The main limitations to this evaluation approach and methodology are:
  • Limited ability to generalise—the case studies provided context-rich data that allowed us to interpret stakeholders’ experiences of the progress and achievements of the CHCI and the EHSDI. The case studies were not intended to produce generalised statistical measures. Such data was inaccessible as no benchmark indicators had been established (see Section 2.3.4).
  • Time lapse since the CHCI—many community members found it difficult to recall how they felt about the child health checks, given that the checks were completed by early 2008 in most communities. A number of health centre staff and government officials who had major roles in the program have moved on. Not all of them participated in the evaluation.
  • Timing of the EHSDI—the components of the EHSDI program are part of an ongoing process of reform and continued to develop throughout the course of the evaluation. This is not a limitation of the formative evaluation approach; however, it does limit the ability to draw conclusions about criteria relating to the evaluation objectives concerning impact, effectiveness and efficiency.

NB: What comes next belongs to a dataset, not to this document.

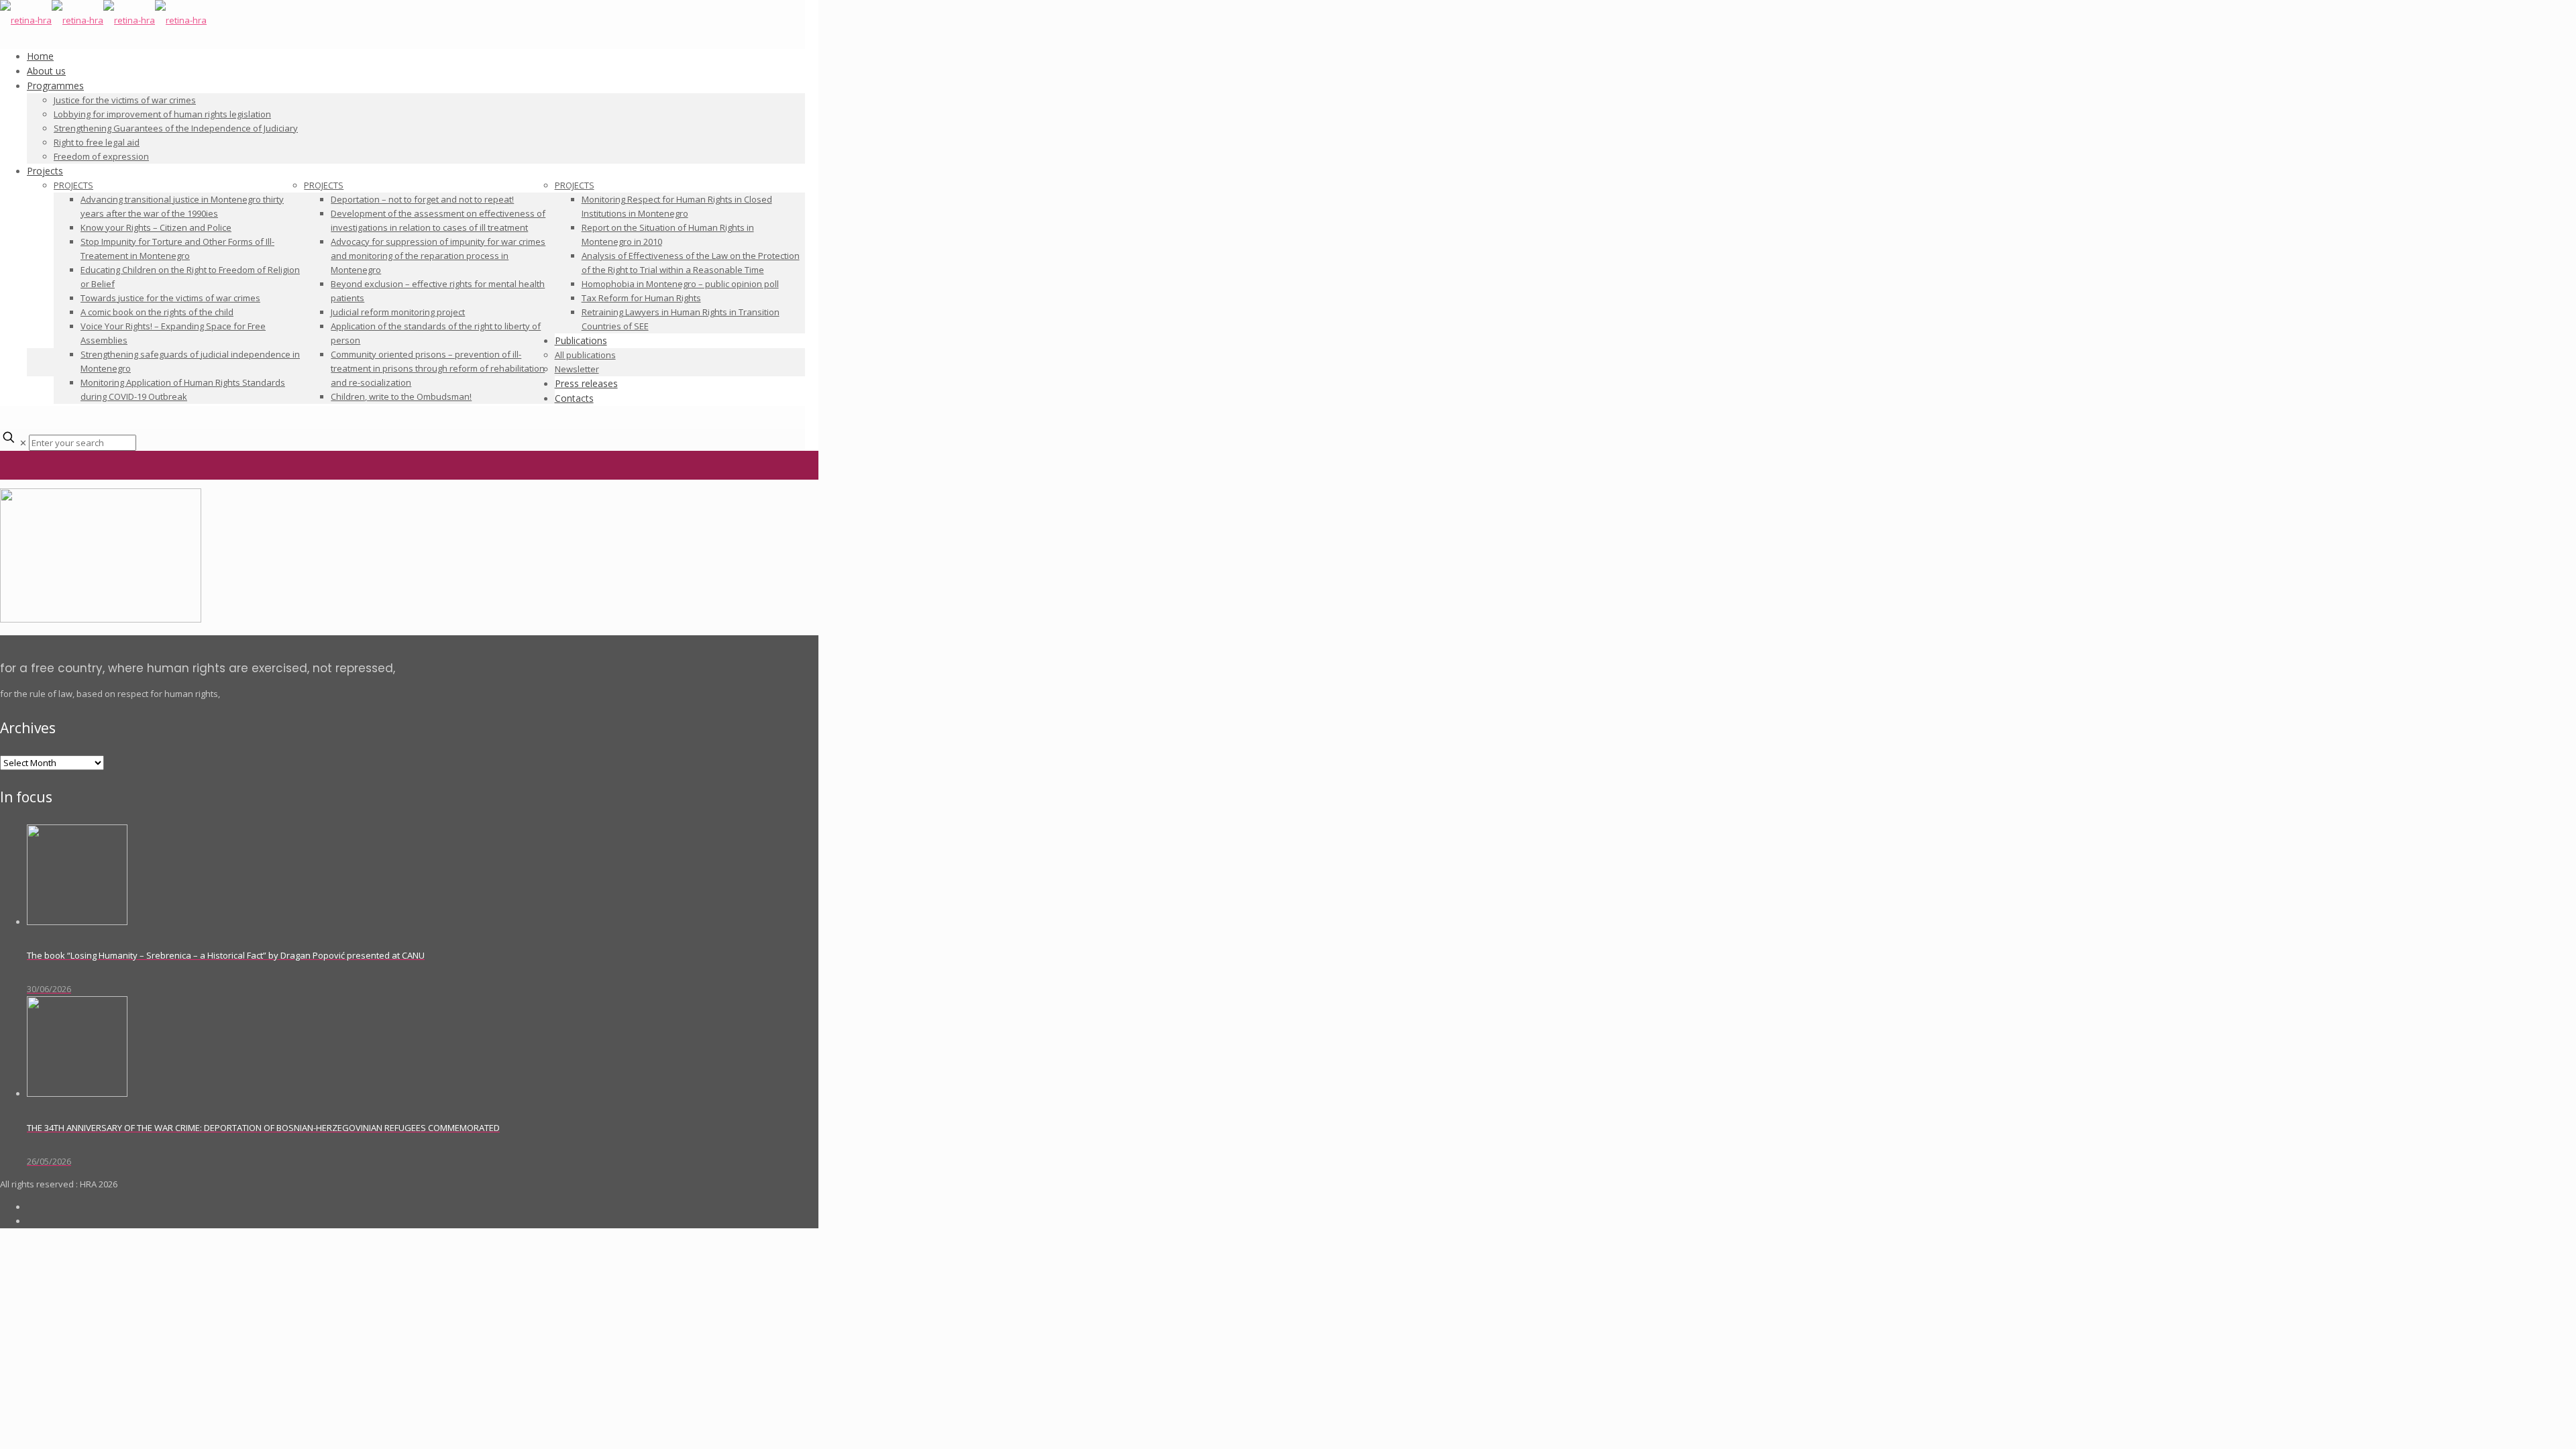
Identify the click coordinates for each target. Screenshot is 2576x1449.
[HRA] (103, 20)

  • Causal linkages—the context for these programs is very crowded. The NTER comprises seven measures made up of 36 sub-measures, most of which have been in effect in remote Aboriginal communities in the NT since July 2007. There have also been other initiatives that have had considerable impact on these communities, such as the local government reforms, making it difficult to ascribe specific impacts or outcomes to single programs.
  • Relationship bias—there is a long history of relationships between the community controlled and government sector in the NT health system. The nature of these historical relationships may have influenced some of the feedback provided.
  • Theory-building—we have built an emergent program theory to inform future implementation, evaluation and monitoring activities associated with the EHSDI. The process of building a full program theory for evaluation of the EHSDI would have required a higher level of engagement with key people involved in the program and this was not possible within the scope of this evaluation.
  • Children’s voices—the evaluation design meant that others spoke for children, particularly the very young. No participants in the evaluation were under 18 years of age.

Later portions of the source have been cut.